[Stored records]
* * *
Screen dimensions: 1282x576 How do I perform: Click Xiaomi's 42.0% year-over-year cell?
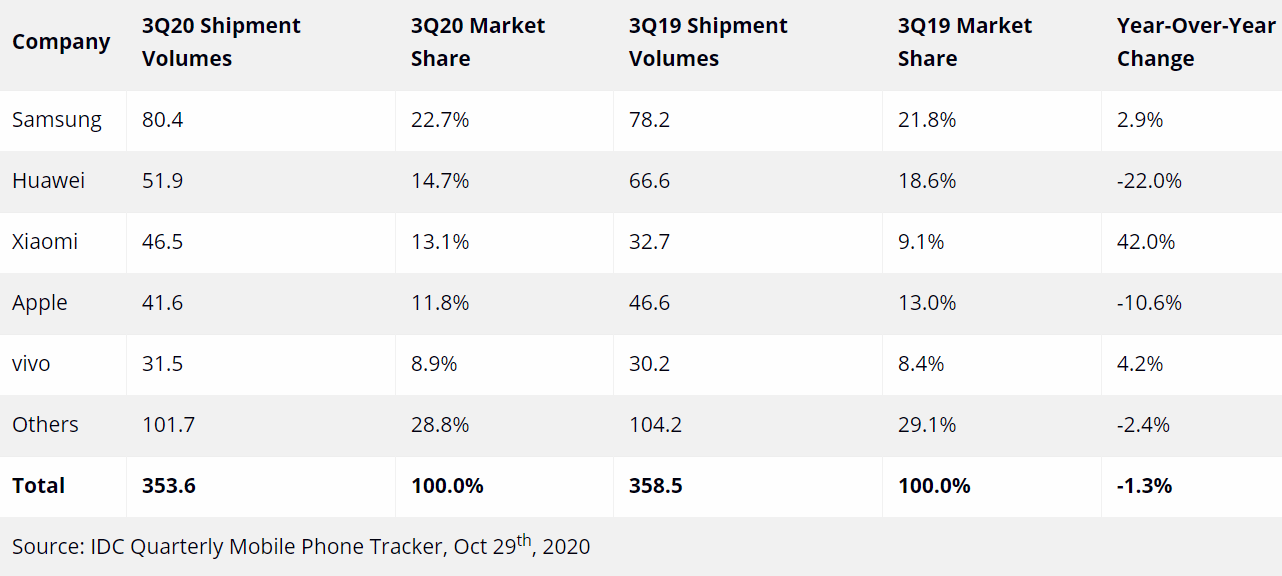pos(1146,242)
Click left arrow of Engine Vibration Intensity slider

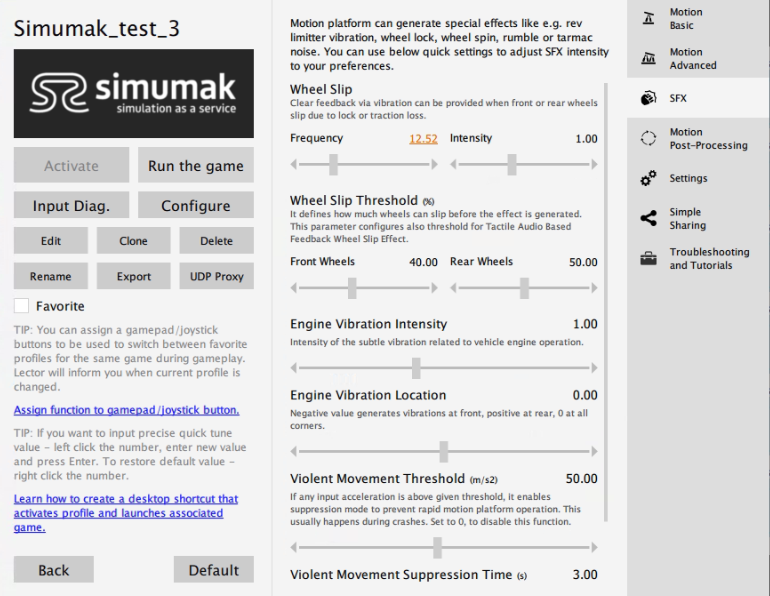(295, 368)
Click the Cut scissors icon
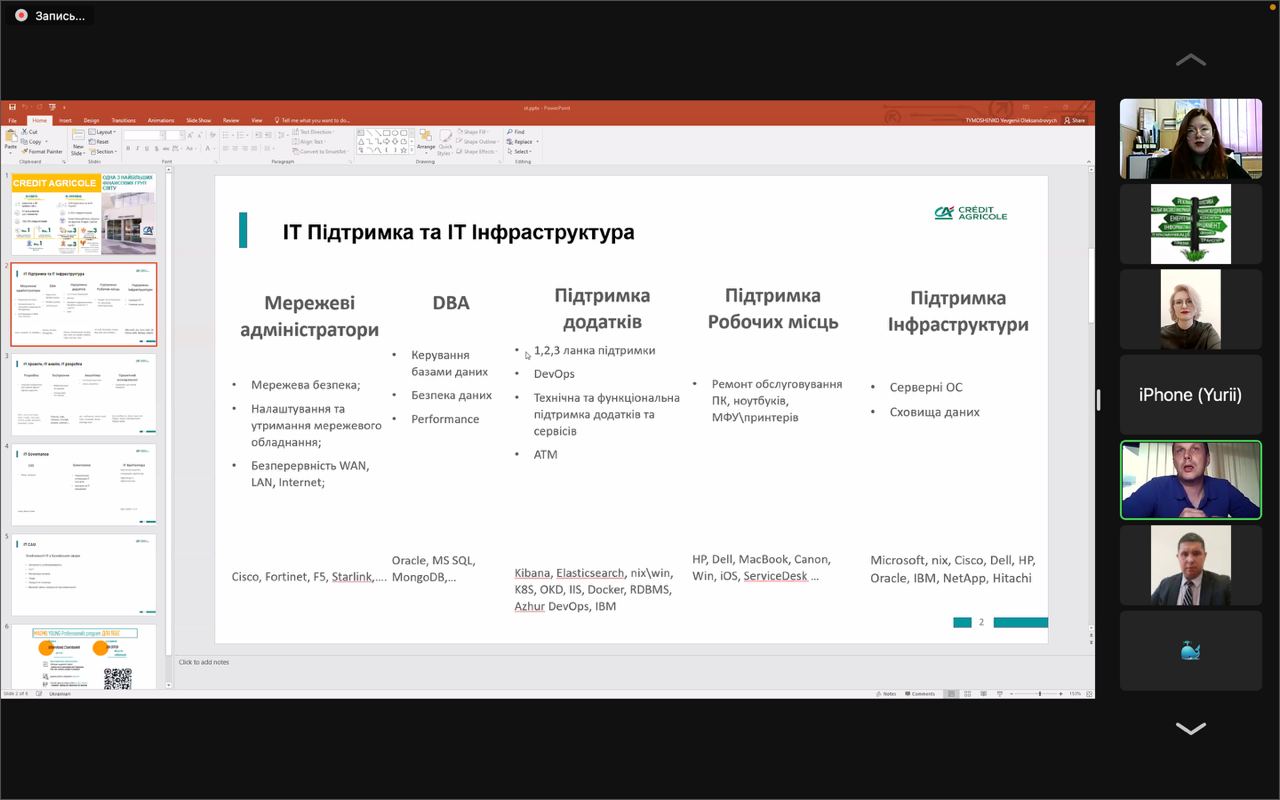 [x=30, y=132]

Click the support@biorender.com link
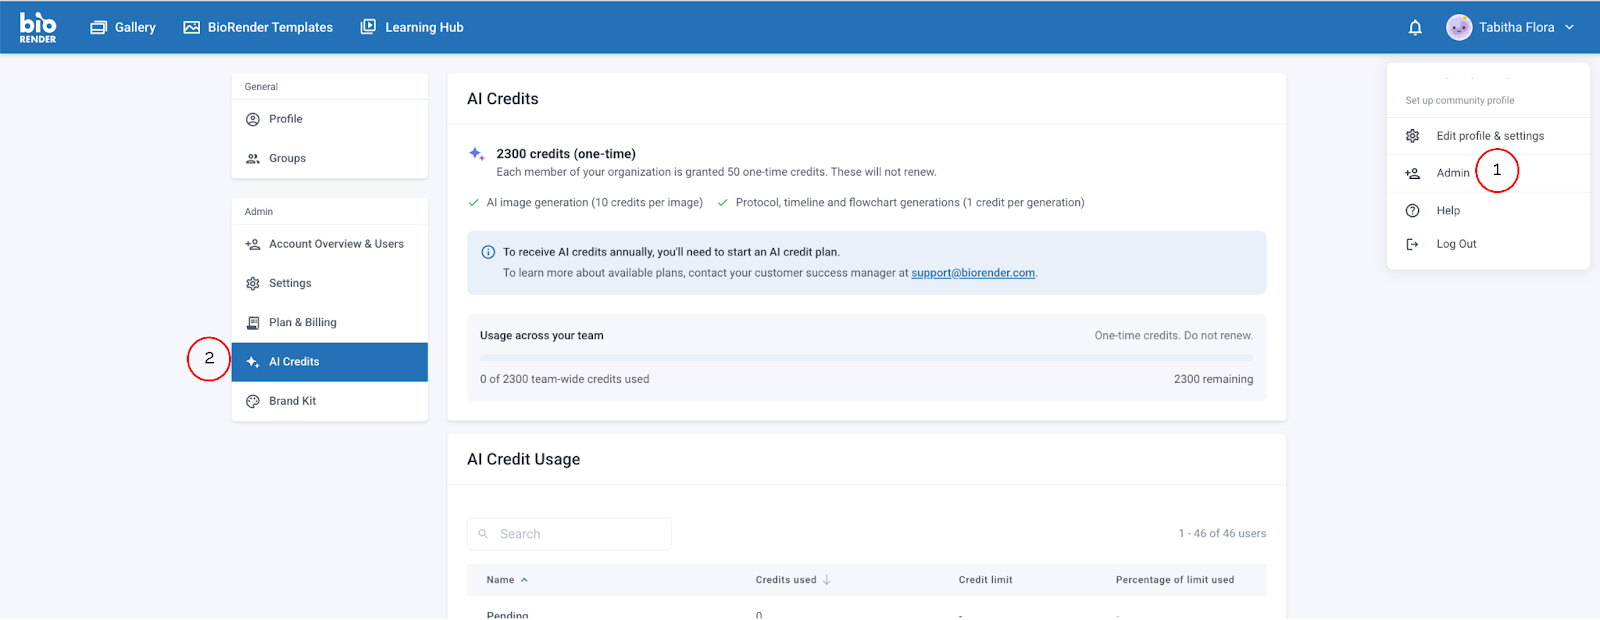(972, 273)
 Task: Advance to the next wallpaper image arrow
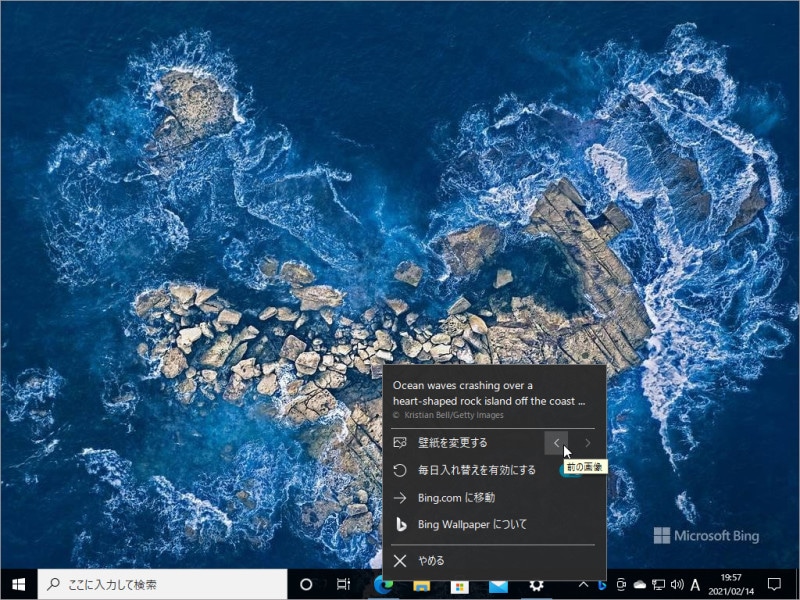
* * *
Please return, exactly and with pictures omitted, the lines from the line holding "Click the Cut scissors icon" through the end of the data above, inclusive.

Click the Cut scissors icon
 [x=30, y=132]

Click the support@biorender.com link
(972, 273)
 Task: Advance to the next wallpaper image arrow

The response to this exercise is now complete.